O velho pastor de cabras, já no fim da vida, aparenta ter exercido as poucas atividades retratadas no filme durante toda a vida, tendo provavelmente aprendido seu ofício com os antepassados. Não fossem os poucos elementos urbanos, como um caminhão e uma motosserra, o filme poderia ser um retrato épocas remotas, sem nenhum prejuízo ao seu enredo.

Sem diálogos ou atuações marcantes, o filme torna-se bastante original em um universo cinematográfico geralmente padronizado. Evidentemente contamos com particularidades e exceções, sobretudo considerando características de cada país, mas “As quatro voltas” é o tipo de filme que dificilmente ganha espaço nas salas de exibições. Sem dúvida a maior parte do público frequentador das grandes salas classificaria este longa como, na melhor das hipóteses, parado.

De fato, principalmente para uma geração acostumada ao dinamismo de redes sociais e linguagem iconográfica, que deve dizer muito de forma concisa, sem dúvida o filme será arrastado, mas cabe o questionamento da massificação da obra cinematográfica. Os filmes devem de fato apenas entreter e criar falsas realidades, com efeitos especiais dando vida a super-heróis, ou podem também oferecer algo mais?

+-------+

## Atividade
Transcreva literalmente o trecho do texto sobre o filme “As quatro voltas” que vai de "O velho pastor" até "das hipóteses, parado.".

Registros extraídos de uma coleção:

+-------+

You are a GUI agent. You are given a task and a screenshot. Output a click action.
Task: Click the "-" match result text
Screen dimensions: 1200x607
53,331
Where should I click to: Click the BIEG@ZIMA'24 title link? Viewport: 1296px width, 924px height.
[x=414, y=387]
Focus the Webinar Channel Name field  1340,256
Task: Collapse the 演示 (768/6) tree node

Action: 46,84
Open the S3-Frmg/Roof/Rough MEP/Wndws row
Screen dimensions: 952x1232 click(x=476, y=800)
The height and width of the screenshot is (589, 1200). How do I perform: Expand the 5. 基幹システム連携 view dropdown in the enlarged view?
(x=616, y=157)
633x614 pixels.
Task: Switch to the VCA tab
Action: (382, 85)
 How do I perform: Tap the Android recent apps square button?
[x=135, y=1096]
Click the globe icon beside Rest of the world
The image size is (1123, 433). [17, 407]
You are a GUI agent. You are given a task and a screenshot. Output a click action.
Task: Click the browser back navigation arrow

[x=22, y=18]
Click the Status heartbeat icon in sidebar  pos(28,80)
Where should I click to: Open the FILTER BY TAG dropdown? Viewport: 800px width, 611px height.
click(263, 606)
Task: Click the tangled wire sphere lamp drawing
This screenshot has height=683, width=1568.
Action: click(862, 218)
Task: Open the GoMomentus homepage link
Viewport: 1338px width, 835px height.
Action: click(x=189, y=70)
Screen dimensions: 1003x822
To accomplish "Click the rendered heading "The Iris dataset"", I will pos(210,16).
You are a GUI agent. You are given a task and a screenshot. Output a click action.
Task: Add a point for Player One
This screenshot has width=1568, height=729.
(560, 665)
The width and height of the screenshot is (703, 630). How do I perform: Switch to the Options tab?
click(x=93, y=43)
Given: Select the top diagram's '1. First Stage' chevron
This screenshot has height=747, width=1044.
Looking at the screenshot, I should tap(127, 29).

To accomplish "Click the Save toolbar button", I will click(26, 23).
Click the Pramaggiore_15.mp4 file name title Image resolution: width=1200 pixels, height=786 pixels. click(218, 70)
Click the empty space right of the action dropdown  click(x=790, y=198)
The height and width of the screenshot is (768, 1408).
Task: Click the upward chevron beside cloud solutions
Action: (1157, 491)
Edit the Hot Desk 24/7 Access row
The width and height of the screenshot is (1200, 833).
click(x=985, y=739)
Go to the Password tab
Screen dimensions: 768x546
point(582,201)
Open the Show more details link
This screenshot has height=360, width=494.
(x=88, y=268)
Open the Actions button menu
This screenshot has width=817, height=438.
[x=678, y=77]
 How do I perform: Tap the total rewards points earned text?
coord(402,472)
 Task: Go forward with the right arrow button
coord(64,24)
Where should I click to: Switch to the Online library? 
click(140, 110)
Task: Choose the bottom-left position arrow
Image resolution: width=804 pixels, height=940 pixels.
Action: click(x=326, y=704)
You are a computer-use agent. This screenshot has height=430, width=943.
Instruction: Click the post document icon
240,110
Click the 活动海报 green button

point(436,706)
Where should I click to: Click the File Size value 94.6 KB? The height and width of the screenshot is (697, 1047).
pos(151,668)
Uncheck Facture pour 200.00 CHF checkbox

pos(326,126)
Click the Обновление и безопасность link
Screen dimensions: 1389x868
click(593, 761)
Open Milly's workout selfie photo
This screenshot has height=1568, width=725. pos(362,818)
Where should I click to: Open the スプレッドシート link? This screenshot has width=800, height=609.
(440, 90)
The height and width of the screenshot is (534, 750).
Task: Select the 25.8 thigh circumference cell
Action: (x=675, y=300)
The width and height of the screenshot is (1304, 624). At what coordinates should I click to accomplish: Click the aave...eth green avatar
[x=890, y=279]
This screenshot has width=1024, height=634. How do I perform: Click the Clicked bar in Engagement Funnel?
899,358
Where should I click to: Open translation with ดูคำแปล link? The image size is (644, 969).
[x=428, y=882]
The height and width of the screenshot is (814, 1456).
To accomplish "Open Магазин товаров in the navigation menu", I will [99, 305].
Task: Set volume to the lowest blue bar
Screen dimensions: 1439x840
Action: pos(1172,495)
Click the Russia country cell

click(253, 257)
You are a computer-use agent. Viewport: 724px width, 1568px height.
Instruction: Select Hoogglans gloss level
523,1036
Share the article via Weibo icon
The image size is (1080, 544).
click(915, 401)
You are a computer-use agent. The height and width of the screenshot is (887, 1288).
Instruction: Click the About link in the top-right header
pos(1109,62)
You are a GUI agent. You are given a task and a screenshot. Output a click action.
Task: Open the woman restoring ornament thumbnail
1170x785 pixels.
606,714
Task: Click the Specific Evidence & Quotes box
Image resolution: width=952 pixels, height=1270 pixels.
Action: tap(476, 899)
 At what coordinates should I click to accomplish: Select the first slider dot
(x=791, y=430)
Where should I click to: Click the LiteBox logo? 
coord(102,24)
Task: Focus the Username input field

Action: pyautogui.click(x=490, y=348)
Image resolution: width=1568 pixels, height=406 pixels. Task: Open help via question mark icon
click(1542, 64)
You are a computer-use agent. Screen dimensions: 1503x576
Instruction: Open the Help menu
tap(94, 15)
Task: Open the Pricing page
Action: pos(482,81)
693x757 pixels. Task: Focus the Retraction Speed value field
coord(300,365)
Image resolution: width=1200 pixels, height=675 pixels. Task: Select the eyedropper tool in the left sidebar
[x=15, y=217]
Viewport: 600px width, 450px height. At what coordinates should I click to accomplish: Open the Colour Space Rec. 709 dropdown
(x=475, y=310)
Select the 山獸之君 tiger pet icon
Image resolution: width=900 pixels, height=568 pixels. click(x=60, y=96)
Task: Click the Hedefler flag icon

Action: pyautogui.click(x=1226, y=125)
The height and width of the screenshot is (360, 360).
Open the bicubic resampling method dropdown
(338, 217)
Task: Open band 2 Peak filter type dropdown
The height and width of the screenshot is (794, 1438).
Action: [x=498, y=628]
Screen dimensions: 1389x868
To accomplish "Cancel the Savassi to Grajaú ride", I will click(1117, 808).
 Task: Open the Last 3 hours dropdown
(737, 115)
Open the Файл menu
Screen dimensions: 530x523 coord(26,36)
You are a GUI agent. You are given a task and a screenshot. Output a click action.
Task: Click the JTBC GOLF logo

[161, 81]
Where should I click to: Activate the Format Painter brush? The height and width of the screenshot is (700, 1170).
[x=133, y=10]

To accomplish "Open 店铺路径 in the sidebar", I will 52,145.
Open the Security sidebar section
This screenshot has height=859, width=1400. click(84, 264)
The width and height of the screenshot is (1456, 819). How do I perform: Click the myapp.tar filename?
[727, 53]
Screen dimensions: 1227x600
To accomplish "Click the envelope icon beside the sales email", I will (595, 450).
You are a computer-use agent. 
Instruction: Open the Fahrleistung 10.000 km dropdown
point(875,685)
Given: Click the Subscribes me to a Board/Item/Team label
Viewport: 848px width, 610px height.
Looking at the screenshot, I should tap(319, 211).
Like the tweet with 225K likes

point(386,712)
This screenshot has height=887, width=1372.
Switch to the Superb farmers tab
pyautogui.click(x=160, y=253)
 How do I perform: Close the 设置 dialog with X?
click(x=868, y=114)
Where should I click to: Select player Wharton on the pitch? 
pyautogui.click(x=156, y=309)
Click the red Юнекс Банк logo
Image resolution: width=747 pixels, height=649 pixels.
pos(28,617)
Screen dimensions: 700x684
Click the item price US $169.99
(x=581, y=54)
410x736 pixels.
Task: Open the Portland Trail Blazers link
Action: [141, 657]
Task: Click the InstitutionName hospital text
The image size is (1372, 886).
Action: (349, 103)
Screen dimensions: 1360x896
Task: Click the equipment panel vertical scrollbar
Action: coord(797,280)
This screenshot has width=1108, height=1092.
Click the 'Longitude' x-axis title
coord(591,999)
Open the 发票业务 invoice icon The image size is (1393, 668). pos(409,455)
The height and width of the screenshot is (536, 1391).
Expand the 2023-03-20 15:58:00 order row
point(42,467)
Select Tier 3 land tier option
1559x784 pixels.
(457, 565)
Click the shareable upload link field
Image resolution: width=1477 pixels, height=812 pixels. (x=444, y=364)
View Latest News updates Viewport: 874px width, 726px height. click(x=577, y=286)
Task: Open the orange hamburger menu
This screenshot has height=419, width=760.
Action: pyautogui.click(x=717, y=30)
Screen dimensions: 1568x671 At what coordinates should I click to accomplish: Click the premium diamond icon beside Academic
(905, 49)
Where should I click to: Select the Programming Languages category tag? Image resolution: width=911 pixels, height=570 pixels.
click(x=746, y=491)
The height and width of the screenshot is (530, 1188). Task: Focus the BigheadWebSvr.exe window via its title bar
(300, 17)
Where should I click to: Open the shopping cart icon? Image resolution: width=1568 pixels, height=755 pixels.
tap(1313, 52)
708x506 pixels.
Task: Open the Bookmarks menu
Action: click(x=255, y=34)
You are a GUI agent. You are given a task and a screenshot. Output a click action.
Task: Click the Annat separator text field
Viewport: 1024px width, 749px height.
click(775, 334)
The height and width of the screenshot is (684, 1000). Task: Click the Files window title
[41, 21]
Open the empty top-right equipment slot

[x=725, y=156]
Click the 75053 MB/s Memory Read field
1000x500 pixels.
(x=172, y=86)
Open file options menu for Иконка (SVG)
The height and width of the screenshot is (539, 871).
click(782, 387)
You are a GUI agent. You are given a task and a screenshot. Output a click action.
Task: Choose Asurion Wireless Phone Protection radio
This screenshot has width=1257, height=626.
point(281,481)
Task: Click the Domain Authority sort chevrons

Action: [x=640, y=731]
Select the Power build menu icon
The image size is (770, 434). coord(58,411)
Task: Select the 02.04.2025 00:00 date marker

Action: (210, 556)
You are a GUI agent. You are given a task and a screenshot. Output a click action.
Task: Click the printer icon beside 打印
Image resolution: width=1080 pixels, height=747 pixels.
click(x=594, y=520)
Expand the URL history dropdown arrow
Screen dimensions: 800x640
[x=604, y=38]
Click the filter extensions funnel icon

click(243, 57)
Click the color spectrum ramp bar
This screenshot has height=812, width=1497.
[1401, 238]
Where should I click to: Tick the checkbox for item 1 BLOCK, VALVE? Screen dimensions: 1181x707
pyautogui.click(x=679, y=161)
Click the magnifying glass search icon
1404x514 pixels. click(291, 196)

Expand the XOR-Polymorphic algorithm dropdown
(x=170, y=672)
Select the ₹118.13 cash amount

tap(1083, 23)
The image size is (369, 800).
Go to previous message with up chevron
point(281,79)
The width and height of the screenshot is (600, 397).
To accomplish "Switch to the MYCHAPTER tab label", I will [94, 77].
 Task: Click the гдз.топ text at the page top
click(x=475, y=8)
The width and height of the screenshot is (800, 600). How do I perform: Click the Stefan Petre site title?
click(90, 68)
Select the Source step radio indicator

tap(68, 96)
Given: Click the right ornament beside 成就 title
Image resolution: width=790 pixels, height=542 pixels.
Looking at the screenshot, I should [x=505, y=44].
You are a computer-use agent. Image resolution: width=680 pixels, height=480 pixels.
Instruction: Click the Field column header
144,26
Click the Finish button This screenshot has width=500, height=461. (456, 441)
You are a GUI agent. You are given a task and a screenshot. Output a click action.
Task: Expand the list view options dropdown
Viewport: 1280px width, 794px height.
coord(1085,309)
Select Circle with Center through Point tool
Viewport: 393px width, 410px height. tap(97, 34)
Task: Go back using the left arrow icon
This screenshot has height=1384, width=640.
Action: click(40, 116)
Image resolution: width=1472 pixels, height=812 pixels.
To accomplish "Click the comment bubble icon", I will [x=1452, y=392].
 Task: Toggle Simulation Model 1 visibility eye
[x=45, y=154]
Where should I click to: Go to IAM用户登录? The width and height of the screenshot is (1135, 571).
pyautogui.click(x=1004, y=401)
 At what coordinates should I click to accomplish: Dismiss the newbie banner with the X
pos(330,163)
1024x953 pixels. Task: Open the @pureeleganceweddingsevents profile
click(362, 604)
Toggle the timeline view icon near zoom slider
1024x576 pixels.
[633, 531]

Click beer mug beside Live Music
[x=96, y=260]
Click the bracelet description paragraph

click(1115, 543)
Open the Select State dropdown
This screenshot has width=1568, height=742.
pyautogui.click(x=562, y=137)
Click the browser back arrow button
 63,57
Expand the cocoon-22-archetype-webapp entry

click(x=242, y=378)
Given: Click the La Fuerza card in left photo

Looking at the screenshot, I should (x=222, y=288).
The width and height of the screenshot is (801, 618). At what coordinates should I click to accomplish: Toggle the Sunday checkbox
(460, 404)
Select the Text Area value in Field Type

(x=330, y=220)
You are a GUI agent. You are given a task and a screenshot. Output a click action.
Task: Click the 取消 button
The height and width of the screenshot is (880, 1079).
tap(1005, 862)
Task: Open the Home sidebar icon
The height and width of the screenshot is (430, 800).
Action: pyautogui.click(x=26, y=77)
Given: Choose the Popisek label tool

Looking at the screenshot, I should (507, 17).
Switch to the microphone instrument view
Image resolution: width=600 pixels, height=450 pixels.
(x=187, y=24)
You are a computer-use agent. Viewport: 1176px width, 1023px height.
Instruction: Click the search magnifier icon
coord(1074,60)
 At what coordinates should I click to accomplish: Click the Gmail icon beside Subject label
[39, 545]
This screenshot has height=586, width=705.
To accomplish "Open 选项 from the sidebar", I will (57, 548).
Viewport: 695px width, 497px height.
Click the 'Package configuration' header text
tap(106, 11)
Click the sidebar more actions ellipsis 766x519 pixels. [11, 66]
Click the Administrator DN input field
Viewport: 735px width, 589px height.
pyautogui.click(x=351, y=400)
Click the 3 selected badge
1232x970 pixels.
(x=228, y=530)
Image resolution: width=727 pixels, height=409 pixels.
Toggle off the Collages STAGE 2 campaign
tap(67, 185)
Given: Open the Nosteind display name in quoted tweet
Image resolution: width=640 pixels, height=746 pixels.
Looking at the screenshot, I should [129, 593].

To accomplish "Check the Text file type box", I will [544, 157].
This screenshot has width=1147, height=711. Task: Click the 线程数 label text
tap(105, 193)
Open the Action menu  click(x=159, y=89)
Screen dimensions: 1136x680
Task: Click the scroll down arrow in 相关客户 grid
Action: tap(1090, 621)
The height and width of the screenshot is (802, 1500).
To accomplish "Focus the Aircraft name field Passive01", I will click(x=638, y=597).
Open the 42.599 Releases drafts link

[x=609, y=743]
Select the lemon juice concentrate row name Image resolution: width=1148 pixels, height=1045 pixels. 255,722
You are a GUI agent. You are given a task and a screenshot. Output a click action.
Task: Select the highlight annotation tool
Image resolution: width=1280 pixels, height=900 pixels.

+-------+

## Resposta
O velho pastor de cabras, já no fim da vida, aparenta ter exercido as poucas atividades retratadas no filme durante toda a vida, tendo provavelmente aprendido seu ofício com os antepassados. Não fossem os poucos elementos urbanos, como um caminhão e uma motosserra, o filme poderia ser um retrato épocas remotas, sem nenhum prejuízo ao seu enredo.

Sem diálogos ou atuações marcantes, o filme torna-se bastante original em um universo cinematográfico geralmente padronizado. Evidentemente contamos com particularidades e exceções, sobretudo considerando características de cada país, mas “As quatro voltas” é o tipo de filme que dificilmente ganha espaço nas salas de exibições. Sem dúvida a maior parte do público frequentador das grandes salas classificaria este longa como, na melhor das hipóteses, parado.